If you place a fluorescent substance under the light of an ultraviolet lamp, the glow becomes much brighter. The fact is that the energy that a substance receives from a lamp is greater than from a conventional light source. Although fluorescent substances are very interesting because of their properties, they have an important drawback: unless light hits them, they cannot glow themselves.

You can recall popular children's toys that can glow in the dark. Such toys also contain substances that can absorb light and then release it. Moreover, the output is light of a certain color (most often it is green). An important difference between such substances and luminescent ones is that they are able to “charge” from light and gradually release the energy thus accumulated, rather than doing it all at once. They are called phosphorescent substances. They can also be applied to wire and it will glow.

Finally, many have probably heard about white phosphorus - a waxy substance that is also capable of glowing in the dark, as if by itself. In the 19th century, the properties of white phosphorus were actively used for various hoaxes and “frightening” effects. Remember, for example, the denouement of the brilliant Sherlock Holmes' investigation into the mystery of the Hound of the Baskervilles from the story of the same name by Sir Arthur Conan Doyle. The villain used white phosphorus!

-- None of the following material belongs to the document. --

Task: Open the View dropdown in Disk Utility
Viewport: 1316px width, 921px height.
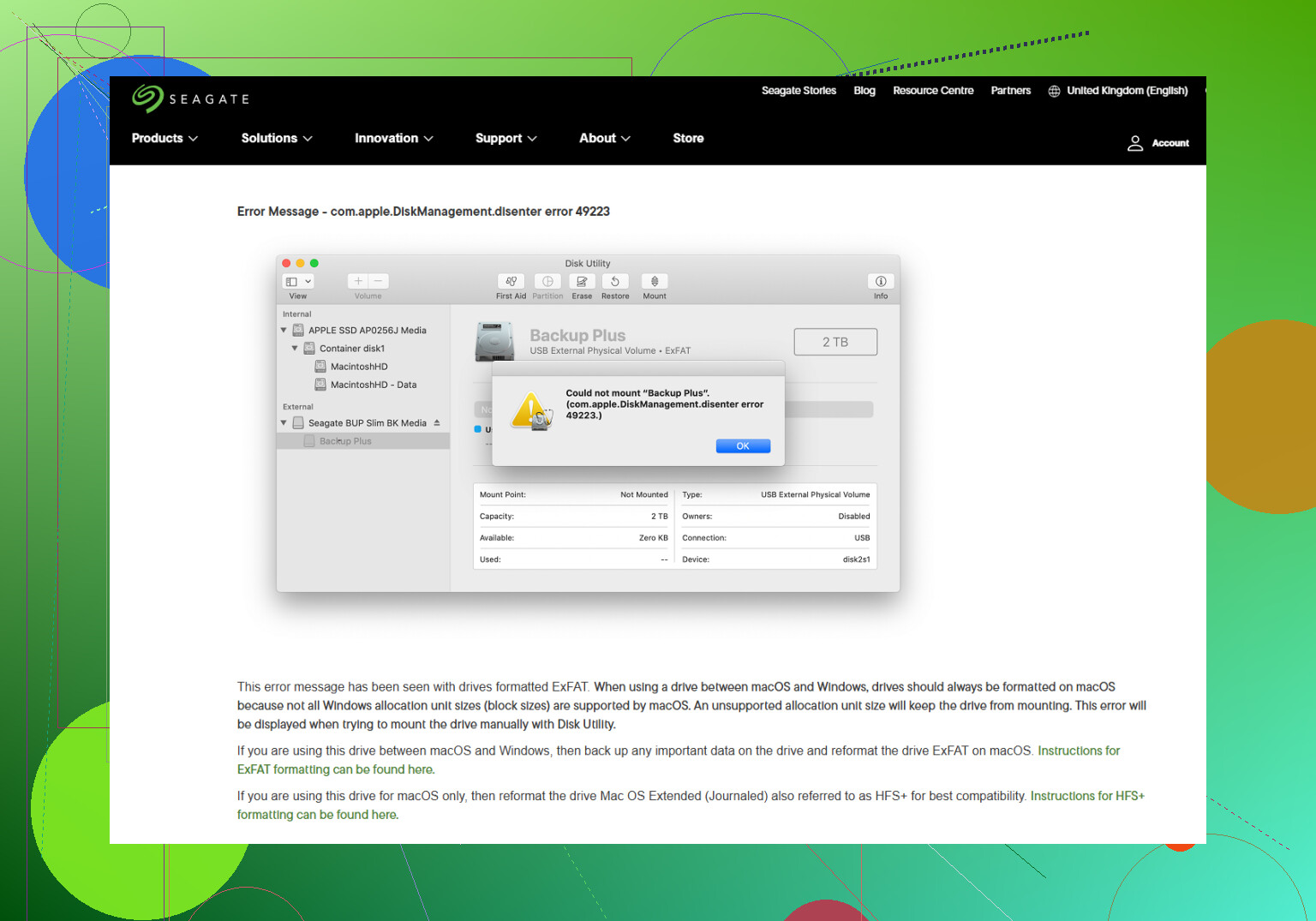Action: [x=298, y=281]
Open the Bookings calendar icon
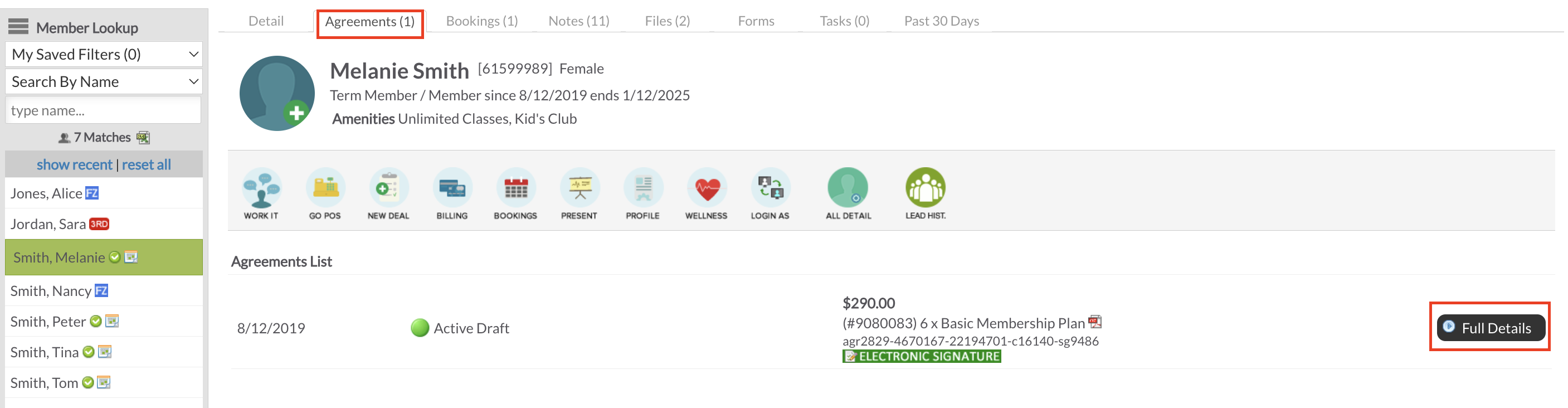1568x408 pixels. pyautogui.click(x=515, y=188)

However, white phosphorus does not glow on its own, but because of the oxidation reaction that occurs. Air oxygen acts as a substance that takes away electrons from it. That’s why it seems to us that white phosphorus glows on its own, without any external influence. The phenomenon of luminescence, which occurs due to the occurrence of a certain chemical reaction, is called chemiluminescence. We could also apply this substance to copper wire to make it glow in the dark, but we won't do that. White phosphorus extremely poisonous(poor dog of the Baskervilles!), and even professional chemists, equipped with all safety equipment, try to avoid working with it.